Going back to the description of the star, each shell has a mass of $dm$ and let's assume each shell has a thickness of $dr$.  The radius doesn't explicitly depend on any variable except time.  If each shell has the same thickness and total mass and we assume a static shell, i.e., $\left( \tfrac{ \partial r }{ \partial t } \right)_{m} = 0$, then Equation 1 simply states that the quantity in question at some radius $r$ and mass $m$ must be constant in time (which should be obvious from the static assumption).
So to look at a more interesting example, let's consider the quantity of mass density, $\rho$, and not assume the gas is static.  Then Equation 1 can be interpreted as follows:

*

*$\left( \tfrac{ \partial \rho }{ \partial t } \right)_{m}$ is the variation of the mass density with respect to time at some constant mass.  If we take a scenario where the gas in the star fluctuates, then this expression represents the time variation of the mass density in a varying volume (i.e., radial location can vary) to ensure a constant total mass (assuming spherical symmetry, of course).

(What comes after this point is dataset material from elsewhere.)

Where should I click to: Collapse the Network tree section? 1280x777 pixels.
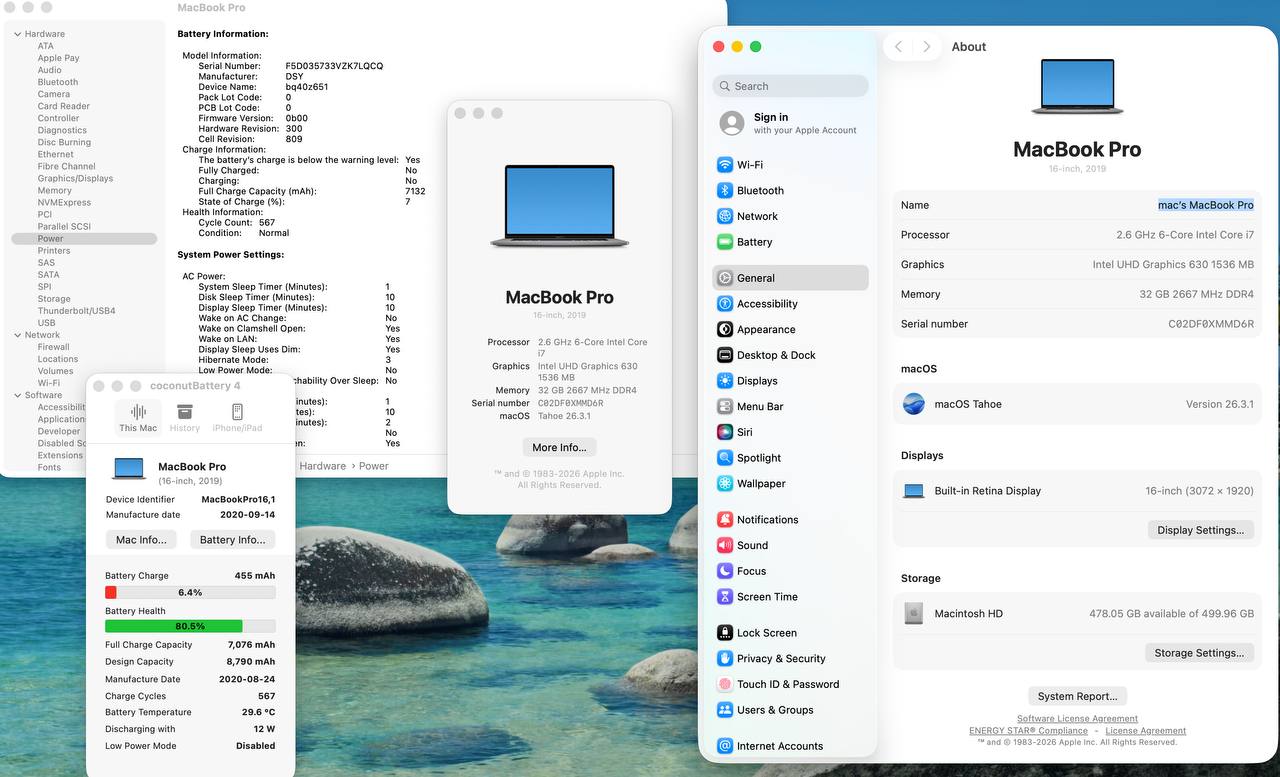[17, 335]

*$\left( \tfrac{ \partial \rho }{ \partial t } \right)_{r}$ is the variation of the mass density with respect to time at some constant radius.  Again for the fluctuating gas example, this is more easy to imagine.  It's just the time variation of the mass density at some radial location.  If the fluctuations do not alter the mass density, this will be zero.  If they do alter the mass density (e.g., compressive gas), then this term will not be zero.  Note that this term is clearly not equivalent to $\left( \tfrac{ \partial \rho }{ \partial t } \right)_{m}$ under such conditions.

*In the fluctuating gas expression, we now see that the last terms are physically explained as follows.  The $\left( \tfrac{ \partial r }{ \partial t } \right)_{m}$ is the fluctuation velocity of the gas and $\left( \tfrac{ \partial \rho }{ \partial r } \right)_{t}$ is the radial density gradient at some arbitrary time $t$.  If there is a radial gradient in $\rho$ (which there will be for a real star) and any sort of flow of the gas, then these terms can be non-zero and then the partial time derivatives of $\rho$ with constant mass and radius will not be equivalent.

A: After further reading in Kippenhahn, Weigert and Weiss, I try to answer my question 1. This answer seems equivalent to honeste_vivere's answer, but different in the assumptions.
From the chain rule for two independent variables, equation (14.5.3):
suppose x=g(u,v) and y=h(u,v) are differentiable
functions of u and v, and z=f(x,y) is a differentiable function
of x and y. Then, z=f(g(u,v),h(u,v)) is a differentiable function
of u and v, and
$$\frac{\partial z}{\partial u}=\frac{\partial z}{\partial x}\frac{\partial x}{\partial u}+\frac{\partial z}{\partial y}\frac{\partial y}{\partial u}$$
Applying this for example to $\rho=\rho(r,t)$ with $r=r(m,t)$ depending on both $m$ and $t$ (as opposed to $r=r(t)$ in honeste_vivere's assumption), we have at constant $m$:
$$\left(\frac{\partial\rho}{\partial t}\right)_m = \left(\frac{\partial\rho}{\partial r}\right)_t \left(\frac{\partial r}{\partial t}\right)_m + \left(\frac{\partial\rho} {\partial t}\right)_r\left(\frac{\partial t}{\partial t}\right)_m$$
Since the rightmost partial derivative equals 1, this reduces to
$$\left(\frac{\partial\rho}{\partial t}\right)_m = \left(\frac{\partial\rho}{\partial r}\right)_t \left(\frac{\partial r}{\partial t}\right)_m + \left(\frac{\partial\rho} {\partial t}\right)_r$$
Thanks to electronpusher for referring to the multivariable chain rule, which I didn't know.